A $49,000 electric car from China can travel 250 miles on one charge, its makers claim

Now the race is on for a cost effective practical electric car.

Saw a video posted here the other day that showed a Chinese car in a crash test.

The 1959 Chevy Blaire did better.

wonder why the Chinese prefer to save and wait for Ford vehicles in China?

But other than that and the use of radioactive metal for most parts it is a good vehicle.

Well, there is the fact that they inflate the air bags with hydrogen gas and the upholstery is made from endangered animals and sewn together by 6 year-old girls.

Panda, tiger, and rhino. x(

Electric cars are, thermodynamically speaking, losers. You have to burn fuel to make heat to run a turbine to make electricity to charge a battery to run a motor to make kinetic energy (energy of motion.) That's a long chain, and there are inefficiencies every step of the way. (I know hydro power and nuclear power provide other ways of producing bulk electric power. But with the onset of climate change both the ecological impact and long term availability of hydro are more in question. And nuclear power remains a high risk technology in my view, and for a whole spectrum of reasons. Maybe we can scale up solar and wind power production to meet the demand, but that has yet to be clearly demonstrated. Russell Means actually has an interesting plan in that regard.)

I am much more interested in research focused on bio-fuels derived from algae. The fuel derived from the algae is carbon based, of course, and carbon is released into the atmosphere when you burn it. But the net carbon emission is damn near zero ... 'cause you are going to emit the same or a little less carbon than the algae sucked in through photosynthesis while it grew. While burning algae based fuels will do little to immediately lower carbon emissions, it balances its emission deficit with a sequestration surplus. Thermodynamically, it is more efficient (takes less fuel/unit of work) to burn it in an engine than to burn it to charge a battery, etc.

Alternatively, we can burn coal or gas to fire plants to make electricity to charge batteries. Doubtless we can reduce emissions through costly sequestration processes, but the net contribution will never approach zero. No matter how you cut the pie, you are releasing carbon that was locked up by long term natural processes back into the atmosphere. In the carbon reduction game, consumption of fossil fuels is bad because a net release is inevitable. But in the algae based fuel model, you are release carbon recently extracted from the atmosphere and thus achieve a balance.

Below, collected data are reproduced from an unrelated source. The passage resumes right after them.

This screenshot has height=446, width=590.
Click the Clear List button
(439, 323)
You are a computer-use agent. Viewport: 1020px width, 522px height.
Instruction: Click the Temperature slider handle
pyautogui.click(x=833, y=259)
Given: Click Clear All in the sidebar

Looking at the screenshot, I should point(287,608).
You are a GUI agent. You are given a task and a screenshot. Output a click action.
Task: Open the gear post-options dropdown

It just seems like a more elegant solution to me.

Trav

It's a way of 'bottling' wind, hydro, tidal, and solar power for individual propulsion. Probably be better to crack water for hydrogen, using wind or solar to perform electrolysis, but Hydrogen has handling and storage issues.

Batteries have issues too, such as byproducts in manufacturing, and disposal, plus they tend to be heavy (and I doubt the charging claims in the OP, but w/e) and eventually require replacement, but there are recycling efforts, and such.

It's one solution. One piece.

Let's start with this, "Electric cars are, thermodynamically speaking, losers."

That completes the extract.